Ибо «стены-то» университета неприступны, а студенчество — вовсе не в стенах университета, университет — вовсе не пансион, как Ватикан для папы: а оно бродит, странствует. Бродит по всей Москве, по всему Петербургу, ездит «на уроки» по всей России. Их «младшие» — это уже гимназисты, их «старые» — это общество. Словом, университет — клубок, а нити его протягиваются во всю Россию.
«Автономия университетов» поэтому вовсе не обозначала бы и не обещала «свободу научного преподавания», а совсем новое и поразительное: отведение сорока неприступных ни для кого мест, «не воюемых мест» (и это — главное), — людям, объявившим «войну современному обществу и современному строю».

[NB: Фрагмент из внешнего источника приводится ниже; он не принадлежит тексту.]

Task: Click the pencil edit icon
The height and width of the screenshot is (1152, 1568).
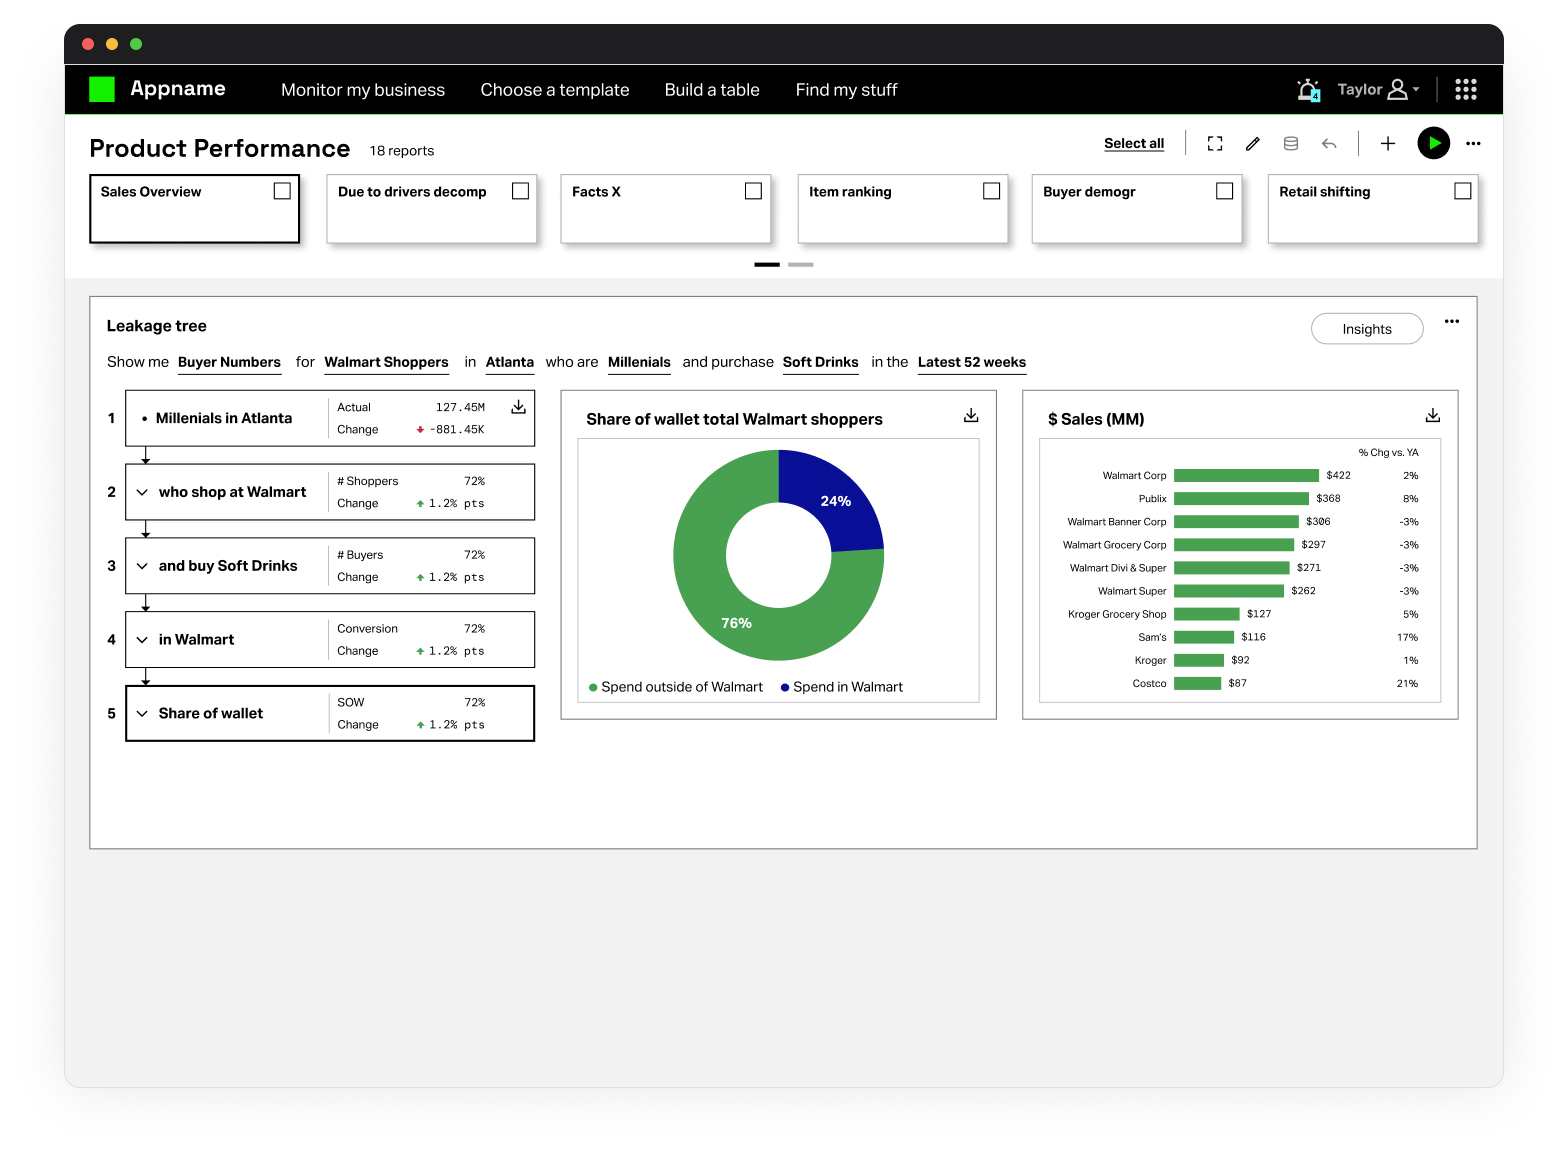Action: pos(1252,144)
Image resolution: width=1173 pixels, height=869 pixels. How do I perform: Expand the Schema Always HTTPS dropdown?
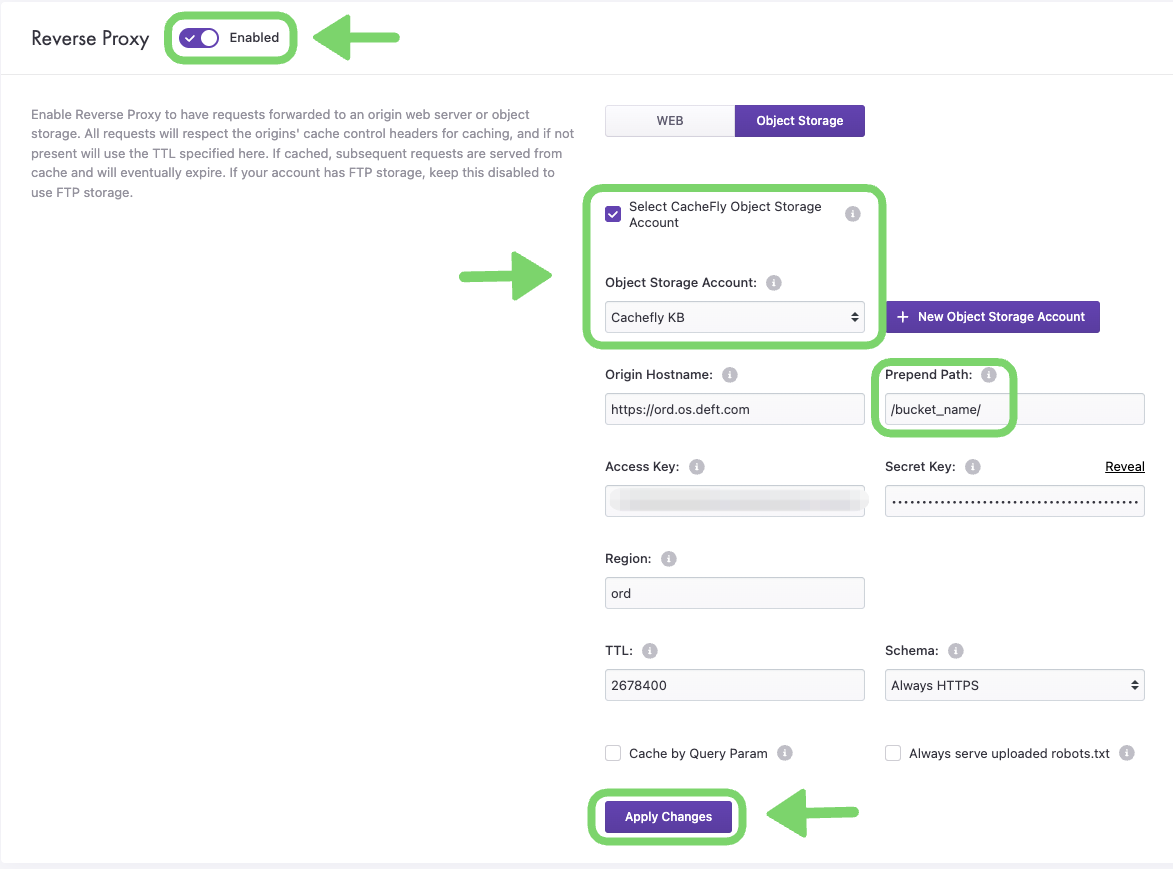[1014, 685]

Вот из-за чего велась война, идет борьба. Все прочее — соусы. «Сдай нам крепости, враг!» Во-первых, странно выпрашивать у «врага», — ссылаясь на «просвещение» и «дружбу» и всеобщую «симпатичность молодежи». Дело тут было не только военное, но в высшей степени вероломное. На русскую государственность, «кой-какую», шли Батый, фельдфебель и Талейран.
Фельдфебель — воин, «именуемый враг».
Батый — наша первобытная дикость.
Талейран — это лукавство всяких Бурцевых и Бакаев.
Фельдфебель не страшен России; но в высшей степени могли повредить Батый и Талейран. Да еще которых «нельзя достать» и вытащить из самого «сердца России»: ибо их оберегают «священные стены научного здания».
…как какие-то храмы-обсерватории Вавилона и древних Фив, — с Тимирязевым и Милюковым, один в смокинге и другой в сюртуке, но в париках седых «верховных жрецов» и «с жезлами».
Тень Герцена меня усыновила
И в революцию торжественно ввела,
Вокруг меня рабочих возмутила
И все мне троны в жертву обрекла.
Пуф, опера и обман. «Ложноклассическая трагедия Княжнина» — не удалась. Запахло водочкой, девочкой, пришел полицейский и всех побил. «Так кончаются русские истории».
* * *
И денег суешь, и просишь, и все-таки русская свинья сделает тебе свинство.
(какая-то «Катюша» или «Марфуша» сорвала с изголовья чудотворный образок у мамы, «меняя белье на кровати», и разбила. Клинический институт).